On March 22, 2019, Watson left YTV and her hosting duties of The Zone and The Zone Weekend.

On March 23, 2019, Litzinger started co-hosting The Zone Weekend.

On September 3, 2019, Tyra Sweet joined The Zone. She left the block in 2022.

On October 26, 2019, Suknanan left The Zone and The Zone Weekend to be on Canada's Drag Race as his drag alter ego Priyanka. He later won the first season of the show.

In March 2020, Alex Wierzbicki joined The Zone. Around the same time, the COVID-19 lockdowns were implemented in Canada. The Zone continued in the place of the hosts' room, called "Zone From Home"

On June 6, 2022, Melony Manikavasagar joined The Zone.

On October 13, 2022, Alex Wierzbicki announced his departure from The Zone to move on to different projects. His final segment aired on October 31.

In summer 2023, Corus fired Spencer, Melony, and Kelsey, all hosts of the Zone due to cuts from Corus CEO Doug Murphy; therefore, program jockeys were dropped. Currently, The Zone is unhosted. Spencer still makes occasional guest appearances.

==Set Changes==
When The Afterschool Zone began as a regular block on September 2, 1991, the set consisted of a multicoloured living room with abstract shapes and a map of Canada.

In late 1993, when the block was renamed to "The Zone", the set featured a grey background with YTV written on the walls and a TV next to the host that showed what was being broadcast on TV.

In 1994, the set was changed to a more common, all-blue set with graffiti and eyeballs. In this set, you can see the red lizard with the 1991–1995 YTV wordmark. In 1994, Snit was added.

From 1998 to late 1999, the set was changed to have a purple and black spiral floor with The Zone logo in the middle and green walls. A large rotating fan was built into the wall. There was a couch and chairs for the host and guests. Later, a toilet with a TV inside was added.

In November 1999, it was changed to a subway train set that featured a TV set and Metro print ads-styled block bumpers of The Zone. There is also an orange checkerboard floor. The change coincided with a change in hosts.

In 2002, the set was changed to match YTV's 2002–2007 look. The set was redesigned to feature a new logo of The Zone. There is also a silver fan.

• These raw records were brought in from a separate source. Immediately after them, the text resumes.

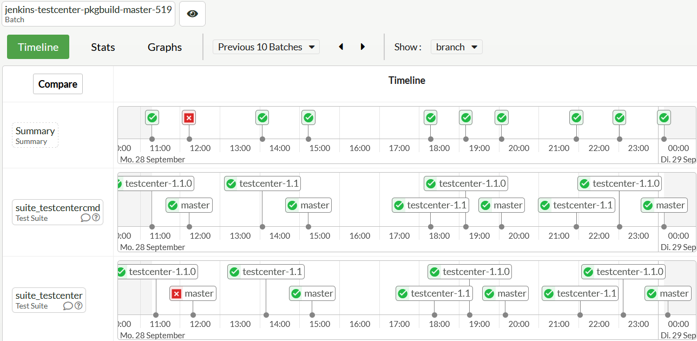
Task: Click the red failed batch marker in Summary
Action: point(188,117)
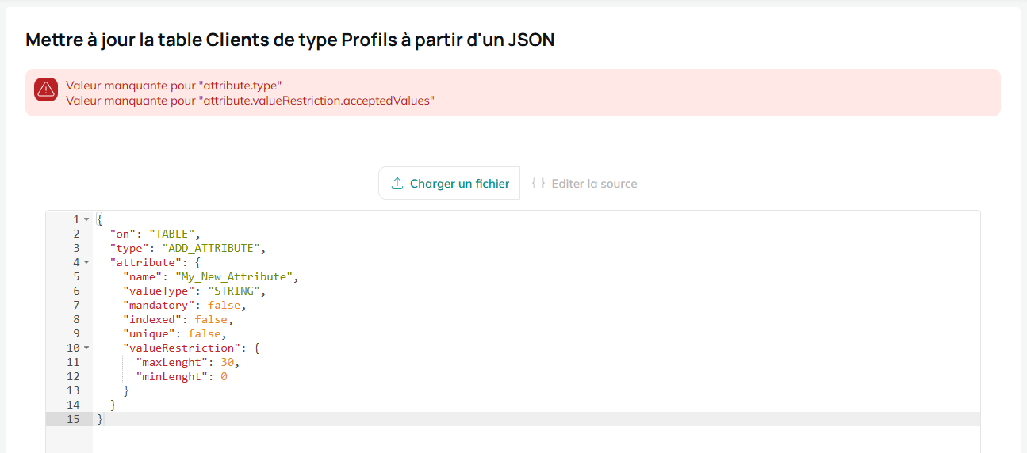Collapse the code fold arrow on line 1
Screen dimensions: 1027x453
coord(86,219)
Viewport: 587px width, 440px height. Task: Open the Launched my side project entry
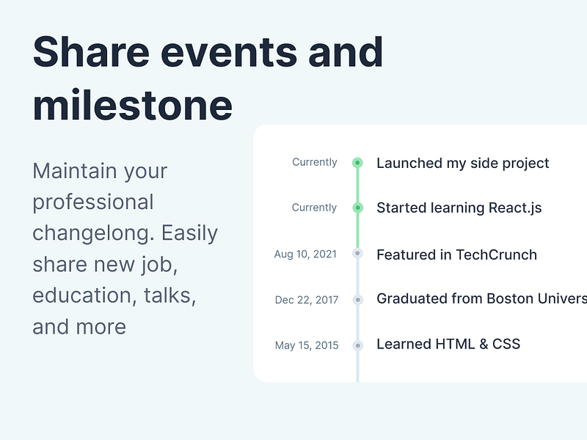(462, 164)
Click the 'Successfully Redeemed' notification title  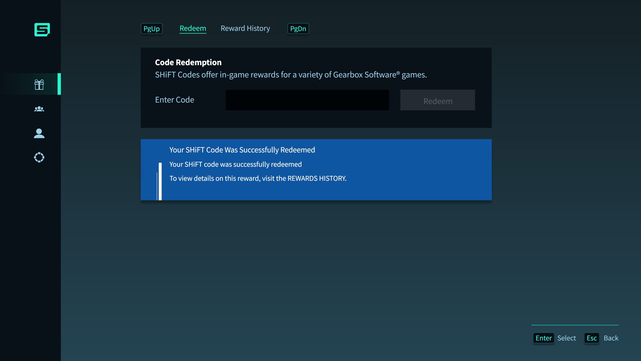click(x=242, y=150)

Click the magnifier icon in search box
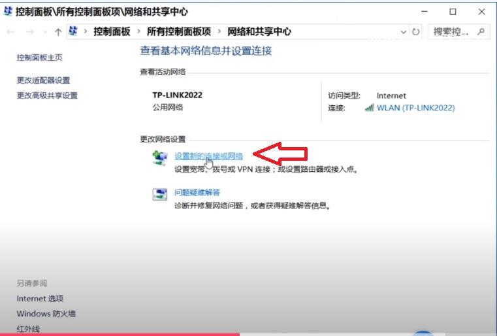click(481, 31)
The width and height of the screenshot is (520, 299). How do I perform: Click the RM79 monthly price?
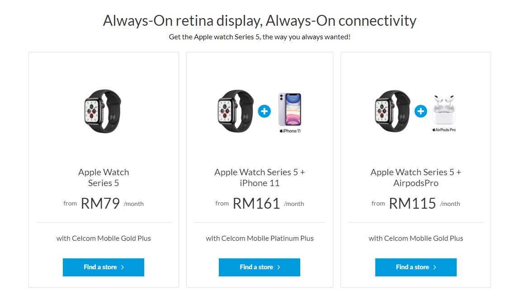coord(100,203)
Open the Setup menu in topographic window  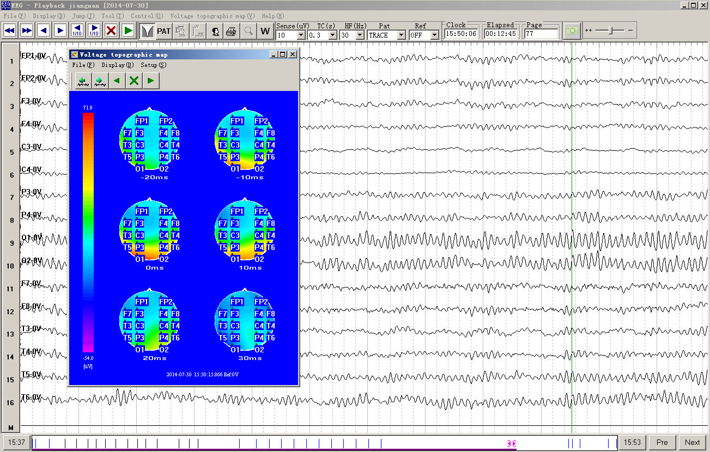154,65
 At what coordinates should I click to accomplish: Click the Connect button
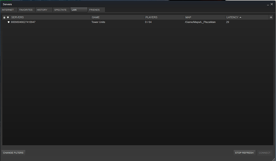point(264,153)
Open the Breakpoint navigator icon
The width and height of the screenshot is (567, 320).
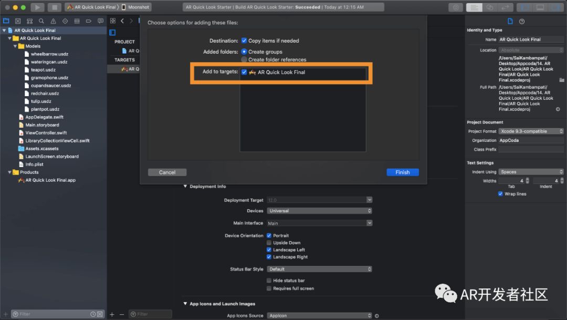pyautogui.click(x=88, y=21)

In 2007, after Sugar left, the subway train set from 1999 to 2007 was gone, so the set was redesigned as a center stage with liquid stuff on it, and featuring the block's logo in the middle of the floor. There were also HDTVs that were standing through the set. The walls also gained a green colour scheme.

In 2010, the set was simplified, the set now has lights under it and the words The Zone are put back. The walls are now glowing purple, sometimes other colours for certain occasions. The TVs are now put to the shelf again. In 2013, the entire set gained a green colour scheme.

In 2020, each host of The Zone received their own individual sets to practice physical distancing due to the COVID-19 pandemic. Each of their sets was decorated accordingly to the host. Occasionally, they will film segments outside at Sherbourne Common.

In late 2021, the individual sets have been removed after COVID-19 restrictions were lifted, allowing the hosts to be together on camera. They filmed Zone segments in the lobby of Corus Quay, in front of a wood slat wall.